It seems as if the beginning of a challenge to Donald Trump for renomination by the Republican Party has arrived.
Former Massachusetts Governor William Weld (1991-1997) , also the Libertarian nominee for Vice President in 2016 with Presidential nominee Gary Johnson, has indicated he is planning to challenge Trump. He would be 75 at the time of the inauguration in 2021.
Maryland Governor Larry Hogan, who just won reelection last year by a 12 point margin, has also indicated he plans to compete for the Republican Presidential nomination in 2020. He would be 64 at the time of the next election.
Both are moderate Republicans, seen as centrist and pragmatic, and both won office in heavily Democratic states.
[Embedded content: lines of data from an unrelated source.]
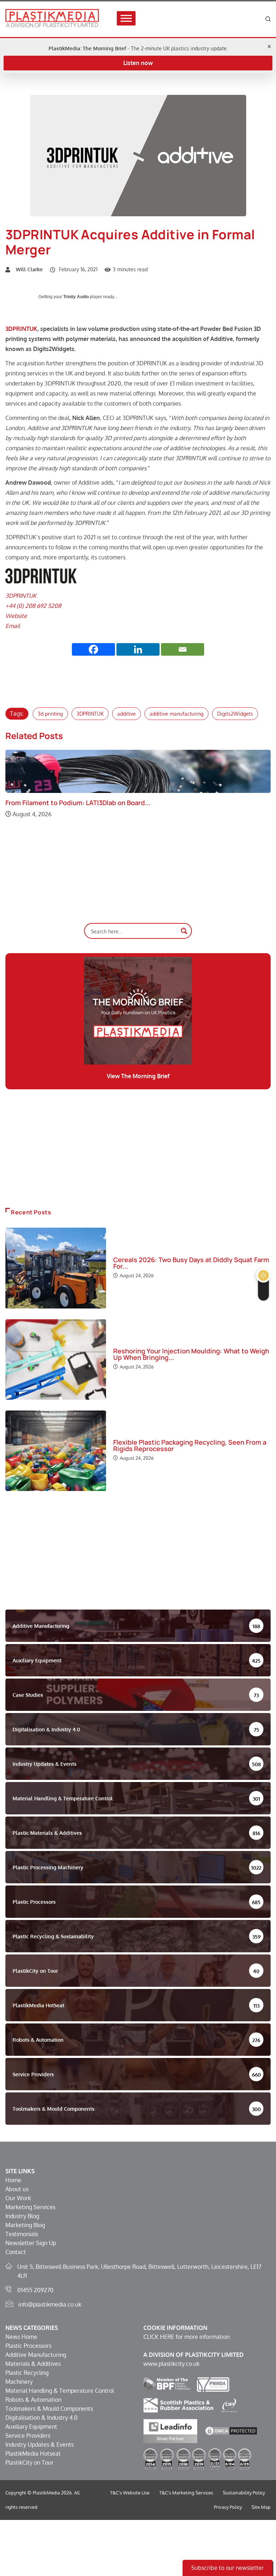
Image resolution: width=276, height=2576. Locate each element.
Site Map (261, 2507)
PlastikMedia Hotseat (33, 2453)
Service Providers (27, 2435)
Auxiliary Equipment (31, 2426)
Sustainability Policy (244, 2493)
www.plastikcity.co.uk (171, 2363)
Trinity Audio (76, 296)
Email (12, 625)
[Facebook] (93, 649)
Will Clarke (29, 269)
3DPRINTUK (21, 328)
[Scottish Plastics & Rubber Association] (178, 2405)
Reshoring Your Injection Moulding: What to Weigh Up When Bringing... (191, 1354)
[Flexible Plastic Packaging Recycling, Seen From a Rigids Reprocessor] (55, 1451)
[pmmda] (213, 2384)
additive (126, 714)
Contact (15, 2252)
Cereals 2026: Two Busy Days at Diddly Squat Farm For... (191, 1262)
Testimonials (21, 2234)
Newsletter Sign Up (30, 2243)
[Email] (182, 649)
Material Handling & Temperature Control (59, 2390)
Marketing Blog (25, 2225)
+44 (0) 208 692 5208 (33, 605)
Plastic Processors (28, 2345)
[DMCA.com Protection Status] (231, 2430)
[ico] (229, 2405)
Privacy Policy (228, 2507)
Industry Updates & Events (39, 2444)
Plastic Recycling (27, 2372)
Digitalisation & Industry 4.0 (41, 2417)
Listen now (138, 62)
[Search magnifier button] (184, 931)
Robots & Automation (33, 2399)
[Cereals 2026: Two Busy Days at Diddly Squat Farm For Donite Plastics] (55, 1268)
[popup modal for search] (268, 18)
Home (13, 2180)
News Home (21, 2336)
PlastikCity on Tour (29, 2462)
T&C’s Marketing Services (186, 2493)
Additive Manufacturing (35, 2354)
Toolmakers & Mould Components (49, 2408)
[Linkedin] (138, 649)
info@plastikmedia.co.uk (49, 2304)
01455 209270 (35, 2290)
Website (16, 615)
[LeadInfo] (170, 2430)
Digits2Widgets (235, 714)
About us (16, 2189)
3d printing (50, 714)
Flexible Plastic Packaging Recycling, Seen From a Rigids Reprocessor (189, 1445)
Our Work (18, 2198)
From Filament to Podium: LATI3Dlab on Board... (77, 802)
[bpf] (166, 2384)
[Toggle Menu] (126, 18)
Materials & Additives (33, 2363)
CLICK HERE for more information (186, 2336)
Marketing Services (30, 2207)
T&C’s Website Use (130, 2493)
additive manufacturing (176, 714)
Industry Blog (22, 2216)
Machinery (19, 2381)
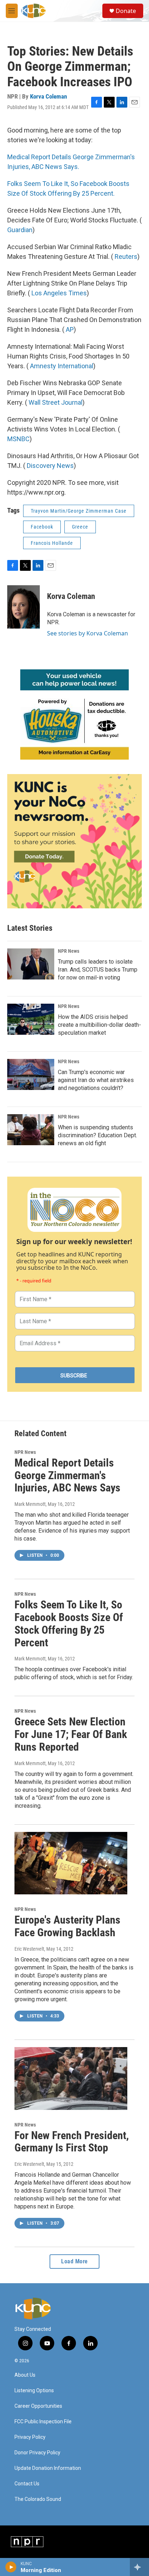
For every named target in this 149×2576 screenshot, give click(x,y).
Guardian (20, 230)
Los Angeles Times (59, 293)
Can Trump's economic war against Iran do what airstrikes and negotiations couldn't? (96, 1080)
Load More (74, 2261)
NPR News (68, 951)
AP (70, 329)
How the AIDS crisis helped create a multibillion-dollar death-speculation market (99, 1024)
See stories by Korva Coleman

Weld has a distinguished aristocratic background starting with ancestors coming over on the Mayflower with the Pilgrims in 1620. He was a counsel with the House Judiciary Committee during the Watergate Impeachment inquiry, and with one of his colleagues being Hillary Rodham, before she married Bill Clinton.
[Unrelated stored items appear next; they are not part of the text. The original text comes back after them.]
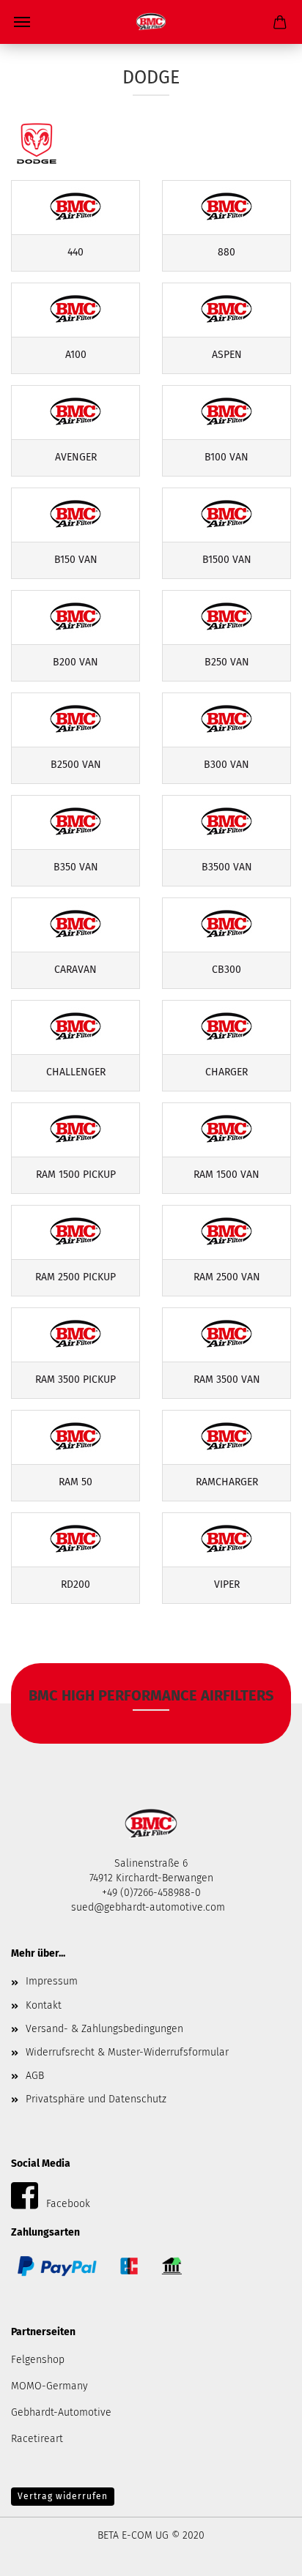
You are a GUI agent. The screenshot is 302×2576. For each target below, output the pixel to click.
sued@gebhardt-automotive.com (149, 1907)
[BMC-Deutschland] (151, 22)
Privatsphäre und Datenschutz (96, 2099)
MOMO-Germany (49, 2386)
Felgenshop (38, 2359)
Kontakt (44, 2005)
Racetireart (37, 2439)
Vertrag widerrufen (63, 2496)
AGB (35, 2075)
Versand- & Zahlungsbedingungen (104, 2029)
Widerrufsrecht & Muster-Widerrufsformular (127, 2052)
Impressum (52, 1981)
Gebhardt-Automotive (61, 2412)
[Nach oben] (262, 2554)
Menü (22, 22)
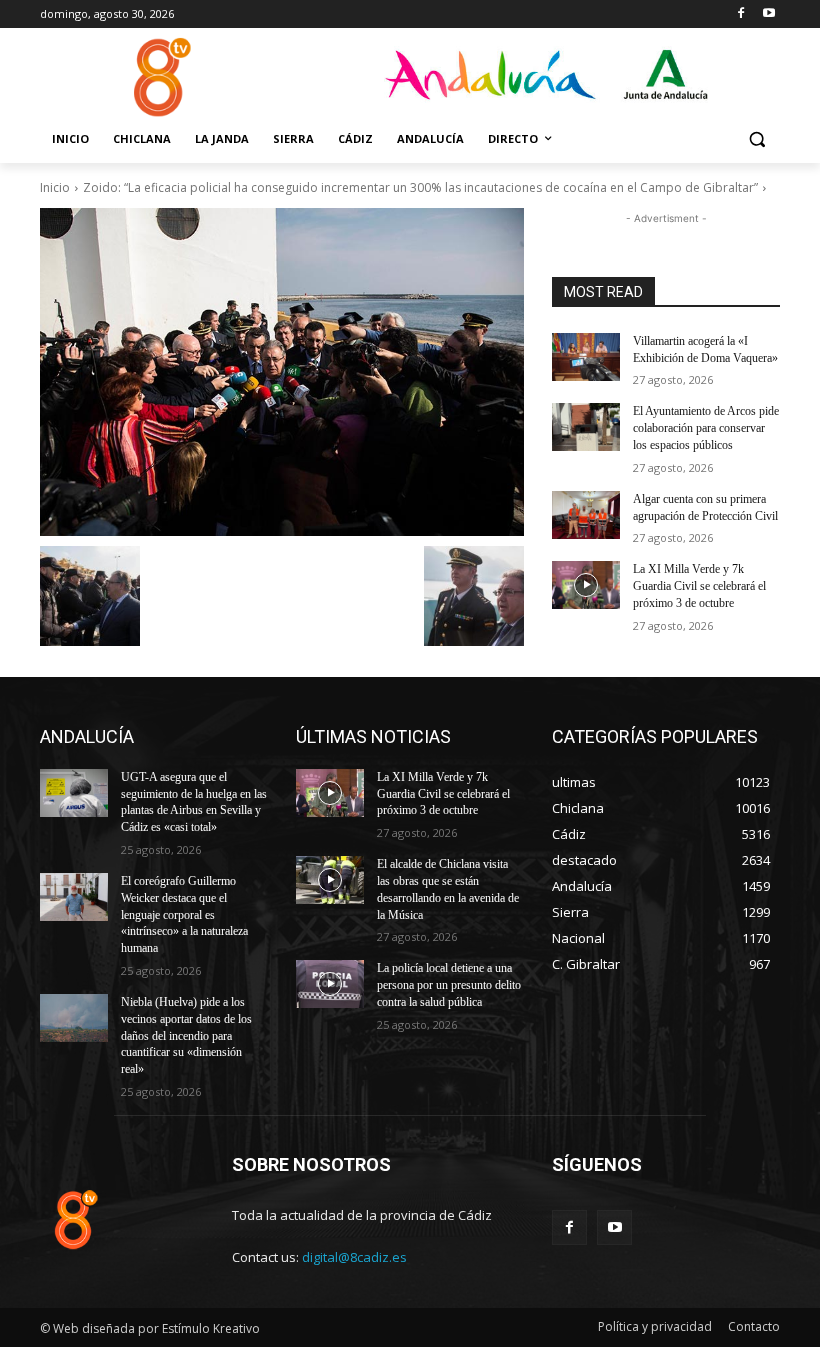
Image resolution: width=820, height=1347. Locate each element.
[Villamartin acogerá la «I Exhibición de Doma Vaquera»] (586, 357)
Hogan has the heritage of being the son of a Congressman, with the same name, who, as a member of the House Judiciary Committee in 1974, voted to bring impeachment charges against President Richard Nixon.
Can either of them seriously overcome the advantages of being an incumbent President?
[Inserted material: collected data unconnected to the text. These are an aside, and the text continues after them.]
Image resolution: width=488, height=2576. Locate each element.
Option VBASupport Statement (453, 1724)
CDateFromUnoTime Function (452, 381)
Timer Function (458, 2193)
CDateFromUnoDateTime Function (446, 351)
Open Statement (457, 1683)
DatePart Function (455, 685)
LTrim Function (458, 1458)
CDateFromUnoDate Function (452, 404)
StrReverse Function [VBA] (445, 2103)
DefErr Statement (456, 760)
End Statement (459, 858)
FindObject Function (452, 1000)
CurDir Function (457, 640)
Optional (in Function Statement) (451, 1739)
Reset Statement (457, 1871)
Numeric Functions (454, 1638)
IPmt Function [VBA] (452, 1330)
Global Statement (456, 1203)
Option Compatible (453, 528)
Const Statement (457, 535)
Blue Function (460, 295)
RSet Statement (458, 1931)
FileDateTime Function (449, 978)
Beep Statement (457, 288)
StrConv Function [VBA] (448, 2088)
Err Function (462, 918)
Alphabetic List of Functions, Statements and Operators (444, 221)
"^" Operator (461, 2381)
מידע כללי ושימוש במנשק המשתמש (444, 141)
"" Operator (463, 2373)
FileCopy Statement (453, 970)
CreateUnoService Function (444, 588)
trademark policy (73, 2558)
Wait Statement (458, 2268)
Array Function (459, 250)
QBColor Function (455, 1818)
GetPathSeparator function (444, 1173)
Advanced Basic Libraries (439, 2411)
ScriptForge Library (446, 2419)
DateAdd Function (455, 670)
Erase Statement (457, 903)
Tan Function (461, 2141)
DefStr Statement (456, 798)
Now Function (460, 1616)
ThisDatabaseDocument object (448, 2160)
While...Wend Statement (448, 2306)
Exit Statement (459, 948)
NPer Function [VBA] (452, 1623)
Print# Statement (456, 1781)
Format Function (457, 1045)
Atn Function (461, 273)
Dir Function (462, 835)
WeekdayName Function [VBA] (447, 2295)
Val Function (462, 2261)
History tells us when incumbent Presidents are challenged for renomination, invariably, the President defeats his opponent, but then loses the election.
So even if Weld or Hogan cannot defeat Trump, hopefully, they can weaken him enough that he will follow in the tradition of William Howard Taft, Gerald Ford, Jimmy Carter, and George H. W. Bush, who overcame, respectively, Theodore Roosevelt, Ronald Reagan, Ted Kennedy, and Pat Buchanan, and yet lost the second term as President.